Set exercise:
Rewrite the material from the line containing "Viewport: 1282px width, 952px" through the end of the material as a numbered list, leaving out blank lines.

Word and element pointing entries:
==================================================
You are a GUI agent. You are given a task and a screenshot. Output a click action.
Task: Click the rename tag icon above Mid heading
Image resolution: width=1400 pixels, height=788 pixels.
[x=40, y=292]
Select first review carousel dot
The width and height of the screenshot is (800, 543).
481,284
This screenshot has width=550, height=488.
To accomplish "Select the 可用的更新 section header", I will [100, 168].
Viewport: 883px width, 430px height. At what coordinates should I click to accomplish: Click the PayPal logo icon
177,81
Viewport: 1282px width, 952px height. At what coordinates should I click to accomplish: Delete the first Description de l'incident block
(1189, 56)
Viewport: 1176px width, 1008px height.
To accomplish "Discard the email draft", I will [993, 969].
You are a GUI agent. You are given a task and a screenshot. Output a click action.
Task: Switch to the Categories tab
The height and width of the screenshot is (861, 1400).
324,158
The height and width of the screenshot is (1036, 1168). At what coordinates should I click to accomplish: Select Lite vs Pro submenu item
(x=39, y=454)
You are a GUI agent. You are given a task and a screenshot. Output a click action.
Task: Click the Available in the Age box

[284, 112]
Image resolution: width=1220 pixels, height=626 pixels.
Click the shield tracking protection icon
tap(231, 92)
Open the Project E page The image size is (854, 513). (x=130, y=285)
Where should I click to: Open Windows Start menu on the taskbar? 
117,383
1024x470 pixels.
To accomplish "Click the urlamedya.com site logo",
==================================================
Solved problem:
1. Viewport: 1282px width, 952px height. At what coordinates should I click to accomplish: Delete the first Description de l'incident block
2. (1189, 56)
3. Viewport: 1176px width, 1008px height.
4. To accomplish "Discard the email draft", I will [993, 969].
5. You are a GUI agent. You are given a task and a screenshot. Output a click action.
6. Task: Switch to the Categories tab
7. The height and width of the screenshot is (861, 1400).
8. 324,158
9. The height and width of the screenshot is (1036, 1168). At what coordinates should I click to accomplish: Select Lite vs Pro submenu item
10. (x=39, y=454)
11. You are a GUI agent. You are given a task and a screenshot. Output a click action.
12. Task: Click the Available in the Age box
13. [284, 112]
14. Image resolution: width=1220 pixels, height=626 pixels.
15. Click the shield tracking protection icon
16. tap(231, 92)
17. Open the Project E page The image size is (854, 513). (x=130, y=285)
18. Where should I click to: Open Windows Start menu on the taskbar? 
19. 117,383
20. 1024x470 pixels.
21. To accomplish "Click the urlamedya.com site logo",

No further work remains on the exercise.